On a merit-based view or moral responsibility, praise and blame are appropriate in virtue of the agent meriting or deserving this reaction regardless of consequences. Whether an agent deserves praise or blame will depend on various further conditions, like having the right type of control over a choice. Merit-based views have typically been associated with incompatibilist theories of free will.
On a consequentialist view of moral responsibility, praise and blame are appropriate if this reaction leads to good consequences. This view has typically been associated with compatibilist theories of free will, though I don’t know if it is the majority view or not.
Here’s an example that can clarify the difference between the merit-based and consequentialist views: Suppose we have a criminal that by some bizarre, unforeseen chain of events was teleported to a twin Earth planet before he could serve his time in jail. This twin Earth planet has no sentient life so the criminal couldn’t ever harm anyone, and this criminal actually enjoys being on this planet. Suppose, by fortune, we also had a button that could trigger some punishment on this criminal. A proponent of the merit-based view would favor pushing the button because he deserves it, while it wouldn’t make sense on the consequentialist view.
On P.F. Strawson’s reactive-attitudes view of moral responsibility, classical compatibilists and incompatibilists both get it wrong in thinking that moral responsibility depends on abstract theoretical issues about determinism. Instead, to be morally responsible is from to be fit for reactive attitudes (e.g., resentment, admiration, gratitude, indignation, guilt, blame, approbation, and forgiveness) in our ordinary practice of life. When we consider holding someone responsible for harming us, we consider their intentions: if they didn’t intend to harm us, we do not blame them. In the ordinary practice of life, like in the harm example, thoughts of determinism don’t even arise.

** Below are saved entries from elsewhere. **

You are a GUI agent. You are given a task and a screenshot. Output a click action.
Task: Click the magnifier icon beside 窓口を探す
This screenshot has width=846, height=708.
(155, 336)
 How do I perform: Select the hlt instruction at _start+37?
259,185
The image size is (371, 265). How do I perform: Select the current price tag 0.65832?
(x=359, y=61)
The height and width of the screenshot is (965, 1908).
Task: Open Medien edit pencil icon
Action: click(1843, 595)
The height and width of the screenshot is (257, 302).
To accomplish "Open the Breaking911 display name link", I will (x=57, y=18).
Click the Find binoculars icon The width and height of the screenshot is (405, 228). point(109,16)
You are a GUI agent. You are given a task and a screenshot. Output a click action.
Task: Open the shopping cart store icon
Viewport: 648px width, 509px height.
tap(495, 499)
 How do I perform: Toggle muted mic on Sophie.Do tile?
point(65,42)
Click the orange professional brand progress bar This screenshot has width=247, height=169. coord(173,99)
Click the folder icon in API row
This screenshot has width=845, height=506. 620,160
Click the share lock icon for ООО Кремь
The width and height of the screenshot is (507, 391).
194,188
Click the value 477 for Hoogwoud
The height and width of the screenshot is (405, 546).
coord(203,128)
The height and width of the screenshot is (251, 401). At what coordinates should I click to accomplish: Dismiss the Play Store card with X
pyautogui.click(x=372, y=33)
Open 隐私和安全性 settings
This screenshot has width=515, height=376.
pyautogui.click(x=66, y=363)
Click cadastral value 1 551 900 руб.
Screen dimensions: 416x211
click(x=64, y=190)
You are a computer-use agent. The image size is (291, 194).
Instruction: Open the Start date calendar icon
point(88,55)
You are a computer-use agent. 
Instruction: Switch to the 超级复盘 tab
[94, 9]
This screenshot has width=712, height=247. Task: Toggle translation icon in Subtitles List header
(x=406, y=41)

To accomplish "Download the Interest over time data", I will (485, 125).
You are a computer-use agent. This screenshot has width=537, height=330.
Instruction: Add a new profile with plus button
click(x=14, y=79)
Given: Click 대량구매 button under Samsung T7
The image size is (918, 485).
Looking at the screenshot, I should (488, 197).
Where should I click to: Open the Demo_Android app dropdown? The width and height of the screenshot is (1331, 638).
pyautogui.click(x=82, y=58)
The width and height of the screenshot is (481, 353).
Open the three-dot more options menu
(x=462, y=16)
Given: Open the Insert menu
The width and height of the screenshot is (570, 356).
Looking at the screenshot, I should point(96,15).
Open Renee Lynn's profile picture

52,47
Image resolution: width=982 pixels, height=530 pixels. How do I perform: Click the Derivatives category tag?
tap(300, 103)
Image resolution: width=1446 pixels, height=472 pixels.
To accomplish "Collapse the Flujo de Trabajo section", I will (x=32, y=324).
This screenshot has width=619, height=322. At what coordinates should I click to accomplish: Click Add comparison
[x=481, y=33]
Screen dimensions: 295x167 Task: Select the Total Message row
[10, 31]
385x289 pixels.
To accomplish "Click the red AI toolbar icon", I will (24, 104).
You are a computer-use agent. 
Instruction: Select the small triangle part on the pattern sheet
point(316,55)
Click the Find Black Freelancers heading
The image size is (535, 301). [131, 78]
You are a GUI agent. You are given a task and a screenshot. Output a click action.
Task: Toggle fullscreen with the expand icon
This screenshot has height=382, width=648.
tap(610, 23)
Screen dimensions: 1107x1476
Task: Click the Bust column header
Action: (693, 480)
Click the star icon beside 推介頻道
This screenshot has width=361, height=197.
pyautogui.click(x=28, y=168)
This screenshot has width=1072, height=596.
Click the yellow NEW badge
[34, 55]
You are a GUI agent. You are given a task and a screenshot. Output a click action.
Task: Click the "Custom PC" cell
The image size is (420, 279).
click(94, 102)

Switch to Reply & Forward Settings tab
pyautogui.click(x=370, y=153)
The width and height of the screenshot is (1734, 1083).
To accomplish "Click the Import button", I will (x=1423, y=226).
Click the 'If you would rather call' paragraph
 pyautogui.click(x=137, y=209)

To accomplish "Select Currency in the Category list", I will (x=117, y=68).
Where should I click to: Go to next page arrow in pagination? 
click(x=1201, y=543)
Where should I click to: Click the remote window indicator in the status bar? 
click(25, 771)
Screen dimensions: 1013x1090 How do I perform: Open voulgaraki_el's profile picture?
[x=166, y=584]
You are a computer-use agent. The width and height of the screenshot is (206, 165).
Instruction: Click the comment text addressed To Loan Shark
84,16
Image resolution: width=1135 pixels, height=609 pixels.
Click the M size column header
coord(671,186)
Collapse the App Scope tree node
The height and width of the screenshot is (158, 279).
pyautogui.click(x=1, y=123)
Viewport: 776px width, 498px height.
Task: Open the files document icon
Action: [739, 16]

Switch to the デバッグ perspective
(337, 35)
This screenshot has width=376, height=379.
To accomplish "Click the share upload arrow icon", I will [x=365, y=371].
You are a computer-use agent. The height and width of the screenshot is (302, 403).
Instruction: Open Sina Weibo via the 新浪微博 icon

The SEP categorizes the Strawson’s reactive-attitudes view as merit-based.
Strawson’s is a merit-based form of compatibilism. That is, unlike most former consequentialist forms of compatibilism, it helps to explain why we feel that some agents deserve our censure or merit our praise. They do so because they have violated, met, or exceeded our demand for a reasonable degree of good will.
But Strawson does seem to have a, per impossible, fallback condition, where we should be consequentialist.
if we could imagine what we cannot have, viz, a choice in this matter, then we could choose rationally only in the light of an assessment of the gains and losses to human life, its enrichment or impoverishment; and the truth or falsity of a general thesis of determinism would not bear on the rationality of this choice.
My own view of moral responsibility is consequentialist. I see prison more as a place of quarantine than a place where people get what they deserve regardless of consequentialist considerations. When we quarantine people with deadly viruses, we’re not giving them what they deserve; instead, we quarantine them to minimize harm. Similarly, we need to quarantine criminals by imprisoning them to minimize harm.
I think Dennett gets it right when he says we can skip talk about free will and go straight to moral responsibility. I think the issue of moral responsibility takes precedence over the issue of free will. Though the two may inevitably be entangled, I think more progress can be made if conversations start with moral responsibility rather than free will.